StringersBeer said...

White Shield is made by Molson Coors.
White Shield is good beer.
Therefore, Molson Coors makes good beer.

See how that works? Million quid well spent.

Tim said...

I want one too. I mash and boil in plastic buckets. I make good beer still. I can think of better ways to spend 1 million pounds.

Unknown said...

Molson Coors DO make good beer. A million quid is a lot for a 22.5 barrel brewery, remember this is only the brew house. They are currently using the original fermentation tank farm and will need to spend even more money on tanks to maximise throughput.
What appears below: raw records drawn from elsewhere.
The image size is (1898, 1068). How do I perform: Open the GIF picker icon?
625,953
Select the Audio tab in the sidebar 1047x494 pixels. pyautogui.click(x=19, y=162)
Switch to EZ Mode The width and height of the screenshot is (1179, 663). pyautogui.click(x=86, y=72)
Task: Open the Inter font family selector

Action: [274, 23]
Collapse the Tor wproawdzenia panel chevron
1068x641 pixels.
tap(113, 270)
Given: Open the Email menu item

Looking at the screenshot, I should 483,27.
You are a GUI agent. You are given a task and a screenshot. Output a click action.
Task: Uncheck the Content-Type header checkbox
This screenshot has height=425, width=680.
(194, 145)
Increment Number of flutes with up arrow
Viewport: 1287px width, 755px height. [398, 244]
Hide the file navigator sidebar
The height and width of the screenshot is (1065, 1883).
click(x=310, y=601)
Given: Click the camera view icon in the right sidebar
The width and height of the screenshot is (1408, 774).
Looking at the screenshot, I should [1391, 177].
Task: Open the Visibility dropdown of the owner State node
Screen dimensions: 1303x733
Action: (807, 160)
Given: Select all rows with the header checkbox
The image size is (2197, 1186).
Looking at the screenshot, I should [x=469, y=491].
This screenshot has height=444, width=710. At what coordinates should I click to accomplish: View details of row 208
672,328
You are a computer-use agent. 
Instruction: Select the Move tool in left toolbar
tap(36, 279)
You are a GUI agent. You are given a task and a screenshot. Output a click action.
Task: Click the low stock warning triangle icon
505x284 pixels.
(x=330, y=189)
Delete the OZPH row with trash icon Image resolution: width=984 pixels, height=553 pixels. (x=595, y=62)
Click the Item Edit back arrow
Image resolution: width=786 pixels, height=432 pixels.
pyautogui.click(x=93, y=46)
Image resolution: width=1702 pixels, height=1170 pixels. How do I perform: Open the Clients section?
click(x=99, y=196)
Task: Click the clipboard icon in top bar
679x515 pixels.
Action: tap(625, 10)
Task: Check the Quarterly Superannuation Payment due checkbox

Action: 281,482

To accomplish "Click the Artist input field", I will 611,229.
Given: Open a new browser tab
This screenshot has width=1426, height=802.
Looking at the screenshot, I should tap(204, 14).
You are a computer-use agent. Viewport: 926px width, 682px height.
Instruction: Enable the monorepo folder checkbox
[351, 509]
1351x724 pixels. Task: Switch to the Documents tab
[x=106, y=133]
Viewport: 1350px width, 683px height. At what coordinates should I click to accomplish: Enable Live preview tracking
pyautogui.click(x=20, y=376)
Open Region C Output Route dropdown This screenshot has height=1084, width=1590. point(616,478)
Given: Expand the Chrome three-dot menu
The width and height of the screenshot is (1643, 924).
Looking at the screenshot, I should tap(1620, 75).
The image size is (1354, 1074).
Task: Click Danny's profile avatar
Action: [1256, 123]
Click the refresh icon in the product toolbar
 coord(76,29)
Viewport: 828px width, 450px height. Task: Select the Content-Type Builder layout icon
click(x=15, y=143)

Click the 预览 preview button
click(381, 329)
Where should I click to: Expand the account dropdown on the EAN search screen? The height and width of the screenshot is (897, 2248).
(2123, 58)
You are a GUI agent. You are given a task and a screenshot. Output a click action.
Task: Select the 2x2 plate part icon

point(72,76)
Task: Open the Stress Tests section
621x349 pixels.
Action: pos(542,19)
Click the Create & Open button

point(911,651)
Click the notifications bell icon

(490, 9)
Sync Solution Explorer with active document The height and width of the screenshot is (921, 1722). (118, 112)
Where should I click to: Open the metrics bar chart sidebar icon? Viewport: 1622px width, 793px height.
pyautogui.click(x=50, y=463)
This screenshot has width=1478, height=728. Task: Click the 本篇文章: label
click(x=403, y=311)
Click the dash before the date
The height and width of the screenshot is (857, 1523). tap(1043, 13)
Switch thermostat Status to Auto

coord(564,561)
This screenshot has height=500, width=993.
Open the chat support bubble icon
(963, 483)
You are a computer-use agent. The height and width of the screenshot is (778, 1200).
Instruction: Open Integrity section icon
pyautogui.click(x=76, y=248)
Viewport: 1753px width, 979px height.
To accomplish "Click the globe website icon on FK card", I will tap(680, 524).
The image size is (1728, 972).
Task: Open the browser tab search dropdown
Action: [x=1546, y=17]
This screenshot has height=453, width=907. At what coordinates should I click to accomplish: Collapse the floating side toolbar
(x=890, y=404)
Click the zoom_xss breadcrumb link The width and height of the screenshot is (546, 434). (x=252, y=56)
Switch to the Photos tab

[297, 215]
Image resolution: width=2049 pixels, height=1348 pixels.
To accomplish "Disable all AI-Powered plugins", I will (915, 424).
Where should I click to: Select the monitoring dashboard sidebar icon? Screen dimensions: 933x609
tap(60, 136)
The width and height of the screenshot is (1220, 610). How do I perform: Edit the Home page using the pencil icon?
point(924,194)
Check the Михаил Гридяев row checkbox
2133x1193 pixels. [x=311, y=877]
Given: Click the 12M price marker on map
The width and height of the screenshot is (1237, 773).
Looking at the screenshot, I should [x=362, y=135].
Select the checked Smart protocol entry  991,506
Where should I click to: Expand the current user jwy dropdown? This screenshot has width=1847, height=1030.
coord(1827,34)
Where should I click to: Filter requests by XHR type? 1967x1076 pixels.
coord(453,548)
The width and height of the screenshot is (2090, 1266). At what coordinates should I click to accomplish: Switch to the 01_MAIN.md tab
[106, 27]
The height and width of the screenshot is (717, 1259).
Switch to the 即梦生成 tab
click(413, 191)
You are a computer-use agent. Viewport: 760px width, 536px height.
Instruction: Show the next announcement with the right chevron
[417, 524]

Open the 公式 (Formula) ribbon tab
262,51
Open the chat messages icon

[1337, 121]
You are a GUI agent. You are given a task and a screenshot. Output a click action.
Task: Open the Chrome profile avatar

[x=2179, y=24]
As far as I'm concerned this is a Molson Coors publicity stunt. It probably isn't going to make them any money, in fact I suspect it will loose them money if viewed as a stand alone project. But it's not stand alone, it is their way of saying to us fickle beer geeks "Look, we know we make Carling, that's where we make our money and you beer geeks and cask enthusiasts might not like that, but we are still serious about beer"

I'm very, very happy about that.

StringersBeer said...

No Dave, unqualified it's an association fallacy. Halo effect, whatever.

Wasn't it M-C complaining about making no more than a penny a pint on Carling. i.e. it's only a penny away from dumping beer onto the market. Do you think that we're going to see M-C giving up on that kind of predatory pricing (or price war nonsense) and concentrate on developing the premium sector?

Otherwise, I can't quite figure out what you're so happy about. The "publicity stunt"? Being one of the "fickle beer geeks"? What?

Unknown said...

1p a pint for Carling is £11.5 million for Molson Coors.

StringersBeer said...

11.5 million? If the UK operation made that much profit over all I'd imagine their tax chaps would be looking for new work.

Rob Sterowski said...

StringersBeer, as I understand it, MolsonCoors are desperate to stop price dumping, but every time they try to raise their prices, Tesco and Asda tell them where to shove it.

StringersBeer said...

Barm - Fair dos, they were de-listed for a bit by Tesco for refusing to discount as hard as everyone else.

StringersBeer said...

Oooh look, M-C is one of the sponsors of the 2011 European Beer Bloggers Conference in that London. Along with Wells/Youngs and Fullers. See how that works? You going, Dave? To you (industry beer blogger): £165

Neville Grundy said...

Judging by the beer of yours that I've tried, there's nothing wrong with the brewery you've got now.

Ricardo Matos said...

Hello brewers, that this Christmas will bring much happiness to all and many beers ...
Happy Christmas ...........
http://grandecervejeiro.blogspot.com/

Unknown said...

Stringers,

I haven't made my mind up about the Bloggers Conference. However, blogging is one of the things I do. It would be nice to get the trip paid for by some brewery or other. But then, perhaps it might be beneficial to me to attend anyway.....

Nev,

Having a better brewery would make me more efficient at brewing beer. Brewing good beer doesn't by itself make a viable business.